Glaciers set the Pacific Northwest apart and are essential for supplying the region’s drinking water, hydropower and for ensuring the survival of the region's iconic salmon.
But disappearing glaciers make the Northwest uniquely vulnerable to the effects of climate change. Washington has more glaciers than any other state, except Alaska. Some 376 glaciers feed the Skagit River. That number alone sets the Evergreen State apart from the rest of the country, but it also makes it uniquely vulnerable to the effects of climate change.
Glaciers provide water critical for drinking, hydropower generation and salmon survival in the Northwest.
Hiking up Mount Baker in Washington’s North Cascades, Jon Riedel pauses just shy of 4,000 feet, in the middle of a field of boulders. No glacier in sight.
“If you were here in 1907, you’d be looking right at the terminus of the glacier,” he says. Riedel is a National Park Service geologist at North Cascades National Park in Washington.
The terminus is now closer to 4,400 feet. Photographs from the 1800s show the whole valley covered in ice. But glaciers in the North Cascades have shrunk by 50 percent since 1900. Riedel says throughout history, glaciers have advanced and retreated over these mountains hundreds of times.
But now it’s different.
“The glaciers now seem to have melted back up to positions they haven’t been in for 4,000 years or more, so we’ve kind of gone beyond that natural scale of variability,” Riedel says.
The glaciers provide billions of gallons of water to rivers in the Northwest. It also adds stability to the region’s water supply. In mid-to-late- July, after the mountain snow has melted and there’s little rain, glacial melt provides the needed water.
And at the hottest, driest times of the year, glaciers are the biggest source of water for some of the streams that feed the hydropower facility at Ross Dam. The dam is one of three dams operated on the Skagit River.
“We are unique. There are not too many dams that operate in a place where some of the runoff for the project is coming from glaciers,” says Crystal Raymond, who leads the climate change research and adaptation program for Seattle City Light. The utility operates the three dams on the Skagit River that provide about a quarter of the power for the city of Seattle.
It’s Raymond’s job to figure out what to do when the glaciers are gone. She says Seattle City Light will need to change how it stores water above the dams, and possibly expand the reservoirs to capture more rainwater to save for the late summer months. Helping customers cut back on energy use is also going to be key. By the time millennials are retiring, summer hydropower production in the Northwest is expected to be down by roughly 15 percent. But Raymond is an optimist.
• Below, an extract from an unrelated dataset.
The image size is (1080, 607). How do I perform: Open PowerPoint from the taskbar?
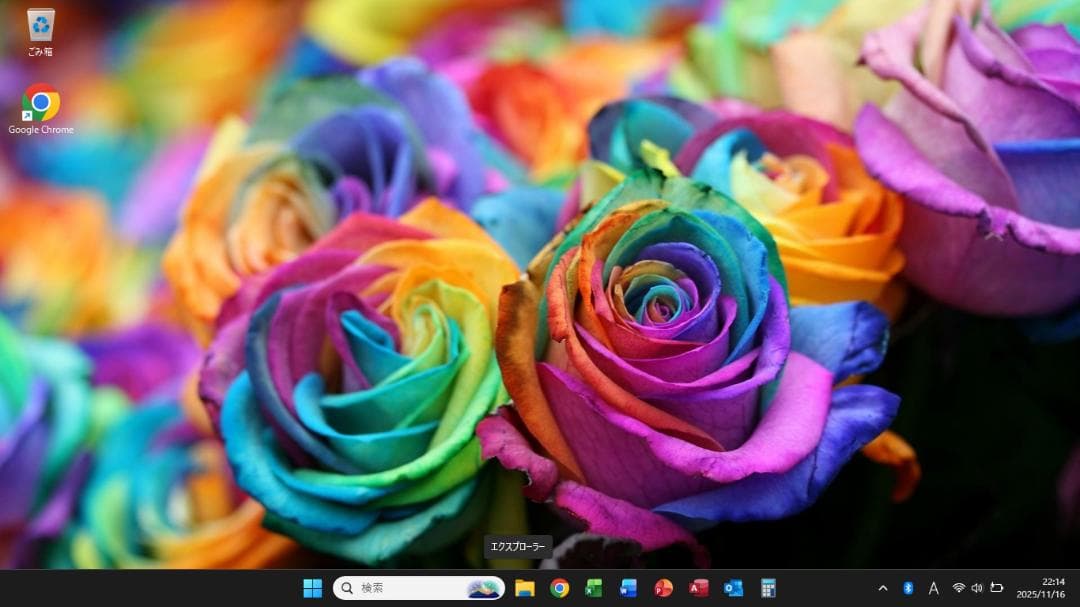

“It isn’t hopeless,” she says. “There’s certainly a lot of uncertainty, but we know enough now to start getting prepared and with time we’ll know more, but the sooner we start the more likely we are to reduce the impacts. And there’s no time like the present.”
Several miles downriver from Ross Dam, Erin Lowery scans the clear water for salmon nests or redds, as they’re called. He spots the dark shape of a Chinook salmon sitting on its nest.
Lowery is a fish biologist for Seattle City Light. His job is to find where salmon are spawning on the Skagit River and make sure the dams release the right amount of water to allow the eggs to incubate safely. The utility is required to manage its dams to protect spawning fish. Too much water released from the dams will wash the eggs away. Too little, and they’ll be left high and dry.
Lowery says glaciers aren’t just important because of the water they provide in the summer — it’s also because of the temperature. No glaciers means warmer rivers, and that’s bad news for salmon and their eggs, too.
Lowered temperatures in rivers that are dominated by glacial waters — or at least have a glacial component to them — is key to cold water fish like salmon, Lowery says. It hasn’t come down to a choice between fish or power yet. But he loses sleep thinking about that possibility.
“I think as we move forward, I mean, it’s going to be a hard look at how we manage flows in the river with a changing climate, with a reduction in glaciers and snowpack because people are moving to the Puget Sound constantly and they’re all going to need electricity,” Lowery says.
Scientists aren’t sure exactly when the glaciers will disappear. It could be within a few decades. It could be by the end of the century. But when they’re gone, they’ll be missed.